Published online 2007 March 6. doi:  10.1098/rsbl.2007.0043
PMCID: PMC1995085

Deforestation and apparent extinctions of endemic forest beetles in Madagascar


Madagascar has lost about half of its forest cover since 1953 with much regional variation, for instance most of the coastal lowland forests have been cleared. We sampled the endemic forest-dwelling Helictopleurini dung beetles across Madagascar during 2002–2006. Our samples include 29 of the 51 previously known species for which locality information is available. The most significant factor explaining apparent extinctions (species not collected by us) is forest loss within the historical range of the focal species, suggesting that deforestation has already caused the extinction, or effective extinction, of a large number of insect species with small geographical ranges, typical for many endemic taxa in Madagascar. Currently, roughly 10% of the original forest cover remains. Species–area considerations suggest that this will allow roughly half of the species to persist. Our results are consistent with this prediction.

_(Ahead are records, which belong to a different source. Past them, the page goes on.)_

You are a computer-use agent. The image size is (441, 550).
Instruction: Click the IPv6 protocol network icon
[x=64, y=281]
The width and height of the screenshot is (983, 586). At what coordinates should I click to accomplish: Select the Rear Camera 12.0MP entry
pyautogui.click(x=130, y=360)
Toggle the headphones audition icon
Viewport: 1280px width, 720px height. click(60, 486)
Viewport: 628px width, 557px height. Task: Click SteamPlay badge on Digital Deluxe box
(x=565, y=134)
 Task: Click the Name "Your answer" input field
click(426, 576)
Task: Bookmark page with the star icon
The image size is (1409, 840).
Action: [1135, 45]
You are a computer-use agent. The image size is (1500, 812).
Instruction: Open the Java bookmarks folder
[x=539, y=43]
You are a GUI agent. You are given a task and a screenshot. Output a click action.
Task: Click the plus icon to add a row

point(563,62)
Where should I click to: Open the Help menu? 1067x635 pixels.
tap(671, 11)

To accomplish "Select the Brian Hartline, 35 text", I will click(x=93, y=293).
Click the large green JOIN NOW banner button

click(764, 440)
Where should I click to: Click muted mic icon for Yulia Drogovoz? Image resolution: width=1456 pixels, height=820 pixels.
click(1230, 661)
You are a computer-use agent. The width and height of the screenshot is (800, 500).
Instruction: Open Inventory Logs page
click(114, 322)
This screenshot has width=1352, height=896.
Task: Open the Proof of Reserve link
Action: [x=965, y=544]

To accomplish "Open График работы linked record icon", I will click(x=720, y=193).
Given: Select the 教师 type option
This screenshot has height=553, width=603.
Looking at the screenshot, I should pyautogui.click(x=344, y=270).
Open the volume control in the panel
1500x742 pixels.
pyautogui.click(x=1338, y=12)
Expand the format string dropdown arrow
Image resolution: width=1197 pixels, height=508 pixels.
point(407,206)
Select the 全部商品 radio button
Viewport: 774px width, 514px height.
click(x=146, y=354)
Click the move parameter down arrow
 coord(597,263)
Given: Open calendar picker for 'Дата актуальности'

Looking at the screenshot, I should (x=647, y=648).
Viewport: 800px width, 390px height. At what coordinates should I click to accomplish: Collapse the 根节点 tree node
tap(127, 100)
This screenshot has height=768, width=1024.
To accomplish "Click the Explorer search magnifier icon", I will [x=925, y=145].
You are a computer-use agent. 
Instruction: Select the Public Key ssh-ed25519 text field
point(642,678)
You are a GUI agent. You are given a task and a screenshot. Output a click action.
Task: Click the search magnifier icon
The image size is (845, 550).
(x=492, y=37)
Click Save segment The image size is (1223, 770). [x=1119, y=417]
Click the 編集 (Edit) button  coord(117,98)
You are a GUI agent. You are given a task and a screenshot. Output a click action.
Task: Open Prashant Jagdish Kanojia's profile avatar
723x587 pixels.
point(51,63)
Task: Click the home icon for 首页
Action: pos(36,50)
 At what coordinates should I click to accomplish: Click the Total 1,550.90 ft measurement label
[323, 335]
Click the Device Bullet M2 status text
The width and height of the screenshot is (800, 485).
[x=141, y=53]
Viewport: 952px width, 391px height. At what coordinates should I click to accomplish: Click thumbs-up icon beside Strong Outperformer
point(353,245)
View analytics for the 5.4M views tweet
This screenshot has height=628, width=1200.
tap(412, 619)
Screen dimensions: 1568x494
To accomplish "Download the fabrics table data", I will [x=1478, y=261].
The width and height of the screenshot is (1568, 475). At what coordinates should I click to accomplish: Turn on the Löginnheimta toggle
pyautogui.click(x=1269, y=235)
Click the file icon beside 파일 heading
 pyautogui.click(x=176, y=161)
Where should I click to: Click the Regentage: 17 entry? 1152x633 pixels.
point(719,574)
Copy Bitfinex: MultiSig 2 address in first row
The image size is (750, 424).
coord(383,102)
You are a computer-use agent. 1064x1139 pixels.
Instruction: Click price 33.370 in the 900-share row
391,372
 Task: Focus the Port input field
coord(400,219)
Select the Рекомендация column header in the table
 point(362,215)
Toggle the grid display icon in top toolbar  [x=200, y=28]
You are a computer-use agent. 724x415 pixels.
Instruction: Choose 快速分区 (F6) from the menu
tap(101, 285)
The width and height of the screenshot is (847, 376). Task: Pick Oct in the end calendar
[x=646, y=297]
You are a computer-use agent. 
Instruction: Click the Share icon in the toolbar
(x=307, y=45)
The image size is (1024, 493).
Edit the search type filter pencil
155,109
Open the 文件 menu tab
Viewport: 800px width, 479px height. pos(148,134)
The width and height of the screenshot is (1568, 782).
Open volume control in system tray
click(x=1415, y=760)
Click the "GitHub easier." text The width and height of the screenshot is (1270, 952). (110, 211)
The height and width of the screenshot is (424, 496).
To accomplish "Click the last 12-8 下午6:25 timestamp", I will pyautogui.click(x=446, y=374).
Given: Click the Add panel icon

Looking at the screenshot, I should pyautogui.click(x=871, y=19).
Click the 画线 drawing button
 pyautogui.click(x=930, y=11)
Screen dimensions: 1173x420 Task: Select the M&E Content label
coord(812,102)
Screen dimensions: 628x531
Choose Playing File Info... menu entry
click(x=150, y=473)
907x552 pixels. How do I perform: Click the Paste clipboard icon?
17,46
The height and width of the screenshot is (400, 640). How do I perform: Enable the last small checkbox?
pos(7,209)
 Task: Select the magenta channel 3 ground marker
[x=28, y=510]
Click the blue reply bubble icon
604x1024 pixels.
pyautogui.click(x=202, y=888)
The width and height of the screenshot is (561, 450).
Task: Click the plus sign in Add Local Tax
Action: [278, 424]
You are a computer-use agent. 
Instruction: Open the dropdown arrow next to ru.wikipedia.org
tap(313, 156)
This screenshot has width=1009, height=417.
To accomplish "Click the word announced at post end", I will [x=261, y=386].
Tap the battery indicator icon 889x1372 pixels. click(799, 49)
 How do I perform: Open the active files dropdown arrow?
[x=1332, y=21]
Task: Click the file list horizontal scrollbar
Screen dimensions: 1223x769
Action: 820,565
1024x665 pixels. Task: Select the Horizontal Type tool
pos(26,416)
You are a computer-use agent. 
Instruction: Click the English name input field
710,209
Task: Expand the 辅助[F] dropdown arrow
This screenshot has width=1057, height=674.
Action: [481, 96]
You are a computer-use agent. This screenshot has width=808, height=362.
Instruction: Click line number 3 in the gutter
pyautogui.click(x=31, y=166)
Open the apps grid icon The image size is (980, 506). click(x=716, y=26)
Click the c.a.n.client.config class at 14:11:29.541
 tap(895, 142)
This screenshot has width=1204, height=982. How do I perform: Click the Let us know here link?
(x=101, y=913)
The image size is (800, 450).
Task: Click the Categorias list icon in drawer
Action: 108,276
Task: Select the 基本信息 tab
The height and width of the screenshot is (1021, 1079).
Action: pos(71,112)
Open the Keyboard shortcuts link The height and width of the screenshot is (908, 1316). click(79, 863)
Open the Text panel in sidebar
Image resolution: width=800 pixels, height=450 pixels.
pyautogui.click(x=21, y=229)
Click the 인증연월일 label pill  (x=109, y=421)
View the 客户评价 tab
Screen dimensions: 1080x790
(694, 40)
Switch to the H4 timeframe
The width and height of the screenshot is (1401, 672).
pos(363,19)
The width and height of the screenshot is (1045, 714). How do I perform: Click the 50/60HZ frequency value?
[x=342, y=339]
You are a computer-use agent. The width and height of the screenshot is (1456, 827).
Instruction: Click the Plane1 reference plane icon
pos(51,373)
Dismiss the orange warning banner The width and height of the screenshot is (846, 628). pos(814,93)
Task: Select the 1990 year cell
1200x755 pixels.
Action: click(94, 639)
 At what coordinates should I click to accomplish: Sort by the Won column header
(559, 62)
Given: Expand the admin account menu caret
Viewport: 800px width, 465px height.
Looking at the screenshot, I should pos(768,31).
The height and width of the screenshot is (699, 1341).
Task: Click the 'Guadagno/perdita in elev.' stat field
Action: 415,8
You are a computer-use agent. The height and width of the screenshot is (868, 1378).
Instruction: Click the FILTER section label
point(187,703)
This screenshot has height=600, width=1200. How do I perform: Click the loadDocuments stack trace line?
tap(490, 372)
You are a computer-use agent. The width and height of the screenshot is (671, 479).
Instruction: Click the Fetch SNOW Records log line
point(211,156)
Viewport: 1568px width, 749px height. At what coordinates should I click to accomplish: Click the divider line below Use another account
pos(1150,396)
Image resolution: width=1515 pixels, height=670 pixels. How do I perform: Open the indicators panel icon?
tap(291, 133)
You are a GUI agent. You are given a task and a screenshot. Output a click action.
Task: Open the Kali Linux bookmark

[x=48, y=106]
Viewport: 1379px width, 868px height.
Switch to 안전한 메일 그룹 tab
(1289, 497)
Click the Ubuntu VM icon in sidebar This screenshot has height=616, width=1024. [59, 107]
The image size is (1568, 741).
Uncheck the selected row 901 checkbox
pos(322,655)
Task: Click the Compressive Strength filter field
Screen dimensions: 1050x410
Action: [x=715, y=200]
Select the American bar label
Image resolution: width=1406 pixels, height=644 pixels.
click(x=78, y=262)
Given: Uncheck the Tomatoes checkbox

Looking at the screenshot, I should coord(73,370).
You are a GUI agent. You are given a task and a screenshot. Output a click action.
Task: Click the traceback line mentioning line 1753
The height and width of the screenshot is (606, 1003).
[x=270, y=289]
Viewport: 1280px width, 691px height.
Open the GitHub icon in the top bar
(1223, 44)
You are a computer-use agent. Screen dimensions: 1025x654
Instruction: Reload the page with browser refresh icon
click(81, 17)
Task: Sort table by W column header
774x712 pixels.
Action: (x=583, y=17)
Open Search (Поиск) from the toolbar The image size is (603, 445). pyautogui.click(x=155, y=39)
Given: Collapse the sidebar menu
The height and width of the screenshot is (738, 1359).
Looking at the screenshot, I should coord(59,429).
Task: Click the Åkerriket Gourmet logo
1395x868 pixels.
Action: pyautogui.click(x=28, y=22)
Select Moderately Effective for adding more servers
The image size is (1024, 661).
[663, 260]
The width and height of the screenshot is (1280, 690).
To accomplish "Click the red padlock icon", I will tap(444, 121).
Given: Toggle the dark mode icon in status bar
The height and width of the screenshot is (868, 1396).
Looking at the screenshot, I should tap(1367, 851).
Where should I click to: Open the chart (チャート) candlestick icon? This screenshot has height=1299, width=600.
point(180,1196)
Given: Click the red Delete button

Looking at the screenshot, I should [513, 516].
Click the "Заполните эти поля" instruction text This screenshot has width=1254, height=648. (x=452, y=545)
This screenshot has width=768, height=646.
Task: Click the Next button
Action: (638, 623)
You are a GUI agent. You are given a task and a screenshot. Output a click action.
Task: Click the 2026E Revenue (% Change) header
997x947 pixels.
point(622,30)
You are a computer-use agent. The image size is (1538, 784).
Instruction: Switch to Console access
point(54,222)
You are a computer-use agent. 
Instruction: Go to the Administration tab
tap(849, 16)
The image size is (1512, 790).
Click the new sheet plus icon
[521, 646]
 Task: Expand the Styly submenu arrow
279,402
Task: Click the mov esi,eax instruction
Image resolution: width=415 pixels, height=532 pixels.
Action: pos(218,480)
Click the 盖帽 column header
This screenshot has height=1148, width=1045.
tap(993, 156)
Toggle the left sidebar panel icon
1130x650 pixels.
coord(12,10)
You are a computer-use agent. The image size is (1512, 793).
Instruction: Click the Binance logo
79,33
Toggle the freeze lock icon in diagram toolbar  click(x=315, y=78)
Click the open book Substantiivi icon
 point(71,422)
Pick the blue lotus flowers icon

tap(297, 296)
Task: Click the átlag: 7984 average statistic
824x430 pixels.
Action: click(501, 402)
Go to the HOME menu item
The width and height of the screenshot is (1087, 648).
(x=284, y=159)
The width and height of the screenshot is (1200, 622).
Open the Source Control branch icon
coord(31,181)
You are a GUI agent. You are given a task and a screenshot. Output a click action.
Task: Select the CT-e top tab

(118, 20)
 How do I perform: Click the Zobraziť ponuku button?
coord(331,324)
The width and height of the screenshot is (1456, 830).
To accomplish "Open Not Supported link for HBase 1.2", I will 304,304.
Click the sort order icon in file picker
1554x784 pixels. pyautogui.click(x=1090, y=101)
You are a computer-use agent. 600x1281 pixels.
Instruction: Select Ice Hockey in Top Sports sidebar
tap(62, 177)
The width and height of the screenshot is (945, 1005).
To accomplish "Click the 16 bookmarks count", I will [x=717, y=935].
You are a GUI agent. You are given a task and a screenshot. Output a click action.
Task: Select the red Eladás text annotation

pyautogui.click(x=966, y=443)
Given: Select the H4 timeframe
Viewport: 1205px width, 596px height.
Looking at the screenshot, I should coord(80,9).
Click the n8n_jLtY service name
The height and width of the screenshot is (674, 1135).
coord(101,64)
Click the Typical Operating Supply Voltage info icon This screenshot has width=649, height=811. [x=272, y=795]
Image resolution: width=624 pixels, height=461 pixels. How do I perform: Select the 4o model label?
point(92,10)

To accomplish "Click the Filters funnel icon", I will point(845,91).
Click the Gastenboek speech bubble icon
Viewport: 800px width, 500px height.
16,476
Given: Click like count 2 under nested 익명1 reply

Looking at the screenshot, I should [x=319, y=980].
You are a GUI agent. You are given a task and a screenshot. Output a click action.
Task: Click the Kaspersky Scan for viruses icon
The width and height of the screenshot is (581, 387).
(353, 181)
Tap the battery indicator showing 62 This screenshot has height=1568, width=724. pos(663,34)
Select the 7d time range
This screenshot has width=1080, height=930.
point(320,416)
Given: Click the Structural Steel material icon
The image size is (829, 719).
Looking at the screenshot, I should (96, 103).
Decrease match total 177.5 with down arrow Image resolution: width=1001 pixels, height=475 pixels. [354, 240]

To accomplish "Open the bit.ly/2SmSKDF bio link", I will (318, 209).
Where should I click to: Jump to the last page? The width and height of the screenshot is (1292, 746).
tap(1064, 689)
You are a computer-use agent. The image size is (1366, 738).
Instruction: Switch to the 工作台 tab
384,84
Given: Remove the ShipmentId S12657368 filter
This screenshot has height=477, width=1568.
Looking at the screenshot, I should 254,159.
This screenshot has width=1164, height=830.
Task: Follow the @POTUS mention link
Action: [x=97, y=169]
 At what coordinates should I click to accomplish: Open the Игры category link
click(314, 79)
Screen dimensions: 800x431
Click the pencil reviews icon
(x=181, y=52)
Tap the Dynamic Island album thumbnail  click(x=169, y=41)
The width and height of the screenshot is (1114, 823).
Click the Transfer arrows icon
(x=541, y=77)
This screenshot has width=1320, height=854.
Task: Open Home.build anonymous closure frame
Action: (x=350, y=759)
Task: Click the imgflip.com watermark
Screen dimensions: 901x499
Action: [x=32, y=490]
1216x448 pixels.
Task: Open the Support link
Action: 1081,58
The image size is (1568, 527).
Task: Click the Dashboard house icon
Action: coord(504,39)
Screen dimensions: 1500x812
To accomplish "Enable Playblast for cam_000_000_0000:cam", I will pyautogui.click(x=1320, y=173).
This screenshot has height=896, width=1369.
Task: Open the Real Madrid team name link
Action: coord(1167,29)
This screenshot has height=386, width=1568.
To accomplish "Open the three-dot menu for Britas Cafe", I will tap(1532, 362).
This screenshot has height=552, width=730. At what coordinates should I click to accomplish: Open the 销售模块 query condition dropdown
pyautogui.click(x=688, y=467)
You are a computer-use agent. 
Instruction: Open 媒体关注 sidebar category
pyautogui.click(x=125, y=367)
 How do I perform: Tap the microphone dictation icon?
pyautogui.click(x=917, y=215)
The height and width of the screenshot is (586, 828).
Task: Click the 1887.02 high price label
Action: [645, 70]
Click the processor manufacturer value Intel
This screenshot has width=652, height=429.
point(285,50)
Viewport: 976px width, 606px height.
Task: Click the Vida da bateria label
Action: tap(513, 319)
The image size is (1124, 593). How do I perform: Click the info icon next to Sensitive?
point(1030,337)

Keywords: Madagascar, forest loss, tropical extinctions, dung beetle, Helictopleurini

1. Introduction

Nearly two-thirds of all described species of animals and plants are insects, of which roughly 45% are beetles, but the level of threat imposed by the global environmental changes to beetle and insect diversities remains poorly documented. Of the described species of insects and beetles, only 0.07 and 0.02% have been classified as globally extinct or threatened, respectively, compared with 24% for mammals and 12% for birds (IUCN 2004; Birdlife 2006). Almost certainly, the figures for insects reflect lack of knowledge rather than lack of threat to insects. In the parts of the world that are best studied, insects are equally as threatened as vertebrates (Thomas et al. 2004) or even more threatened (Stein & Flack 1997). In Finland, with a beetle fauna of 3640 species, 12.1% of the species are classified as nationally extinct (1.6%) or threatened (10.5%), compared with 15.3% in birds, 17.0% in mammals and 15.4% in vascular plants (Rassi et al. 2001).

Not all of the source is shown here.